**Schriftelijke opdracht 1:**
Kopieer uit de records ongewijzigd de regels vanaf de regel met "Where should I click to: Enable" tot en met de regel met "click(x=510, y=648)".

**Te lezen tekst:**
'''
Onlangs heb ik mijn tweede prentenboek gemaakt en gepubliceerd: De Konijnenklas
Zoals te verwachten, heb ik veel fouten gemaakt en (mede daardoor) tijdens het proces veel geleerd. In dit artikel wil ik deze nieuwe inzichten met jullie delen, zodat jullie hopelijk sneller mooiere (prenten)boeken kunnen maken!
Tekst
Laten we beginnen met de tekst van het prentenboek.
Minder tekst
Ik geef (vooralsnog) mijn boeken zelf uit. Het nadeel daarvan is dat het vrij prijzig is, dus ik moet slim omgaan met de grootte van de pagina (en hoeveel _kleurenpagina’s _ik toevoeg).
Daarom koos ik voor een relatief klein A5-formaat met vrij veel tekst op de pagina.
'''
**Schriftelijke opdracht 2:**
Schrijf uit de tekst over het maken van prentenboeken woordelijk het stuk over dat begint bij de woorden "Onlangs heb ik" en eindigt na de woorden "hoeveel _kleurenpagina’s _ik toevoeg).".

**Aangeleverd materiaal:**
'''
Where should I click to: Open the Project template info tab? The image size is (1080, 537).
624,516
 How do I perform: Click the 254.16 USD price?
'''
'''
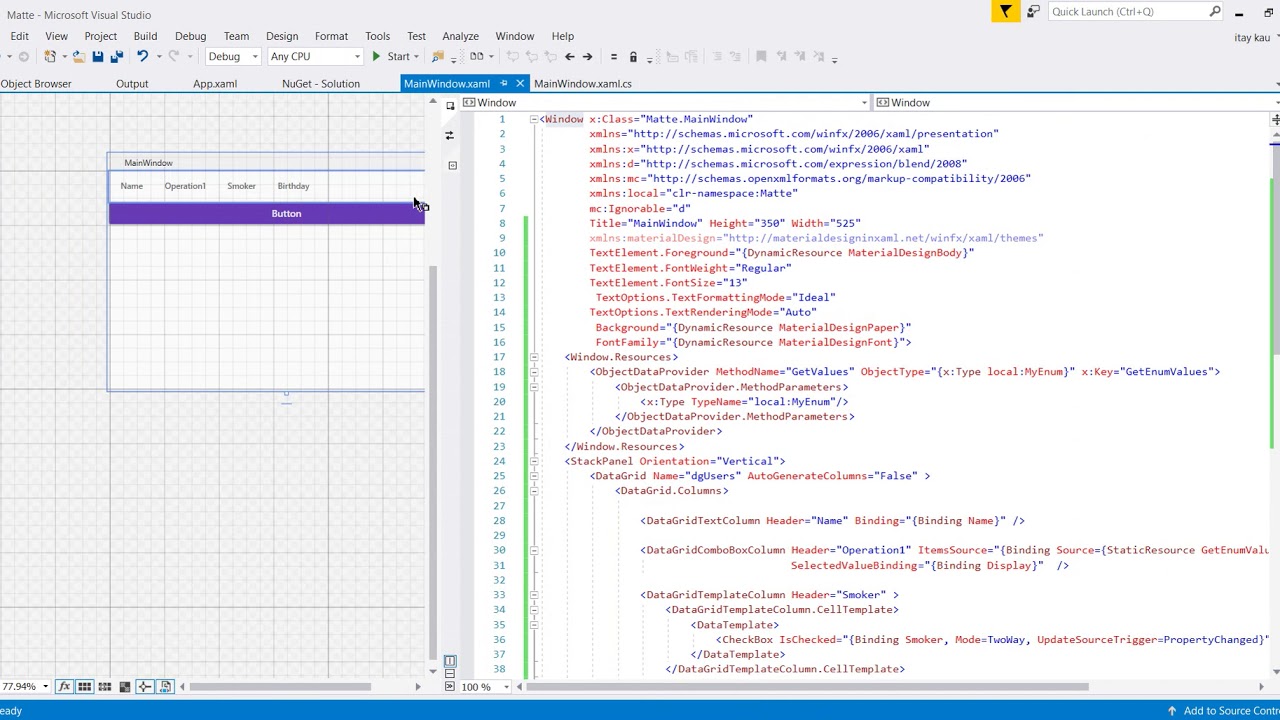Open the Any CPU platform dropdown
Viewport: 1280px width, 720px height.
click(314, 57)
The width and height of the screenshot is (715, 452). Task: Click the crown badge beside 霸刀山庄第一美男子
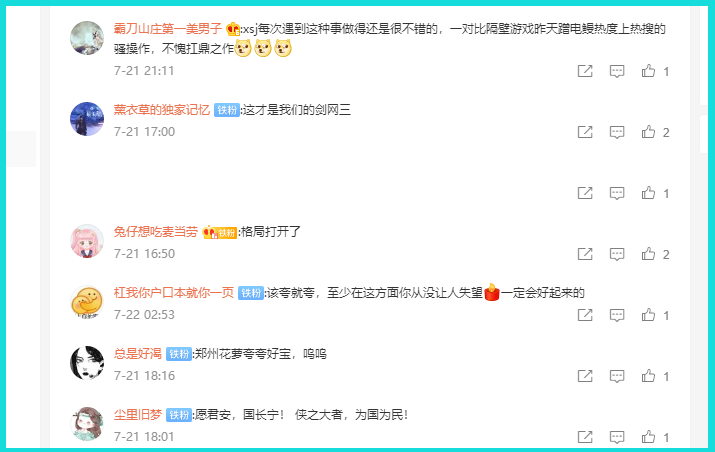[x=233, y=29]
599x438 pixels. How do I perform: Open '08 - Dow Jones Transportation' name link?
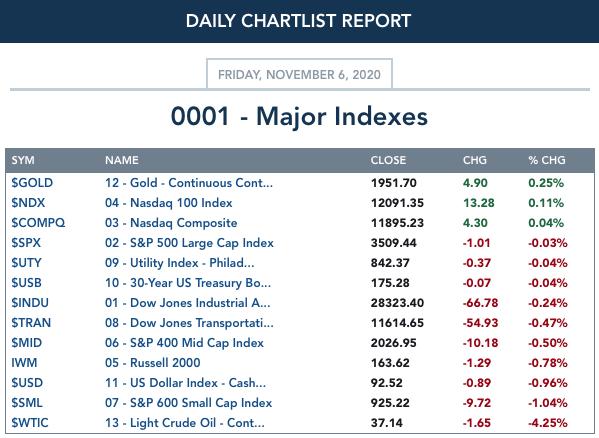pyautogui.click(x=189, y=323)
'''
'''
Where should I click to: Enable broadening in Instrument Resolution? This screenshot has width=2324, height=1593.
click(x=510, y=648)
'''
**Antwoord 1:**
Where should I click to: Enable broadening in Instrument Resolution? This screenshot has width=2324, height=1593.
click(x=510, y=648)

**Antwoord 2:**
Onlangs heb ik mijn tweede prentenboek gemaakt en gepubliceerd: De Konijnenklas
Zoals te verwachten, heb ik veel fouten gemaakt en (mede daardoor) tijdens het proces veel geleerd. In dit artikel wil ik deze nieuwe inzichten met jullie delen, zodat jullie hopelijk sneller mooiere (prenten)boeken kunnen maken!
Tekst
Laten we beginnen met de tekst van het prentenboek.
Minder tekst
Ik geef (vooralsnog) mijn boeken zelf uit. Het nadeel daarvan is dat het vrij prijzig is, dus ik moet slim omgaan met de grootte van de pagina (en hoeveel _kleurenpagina’s _ik toevoeg).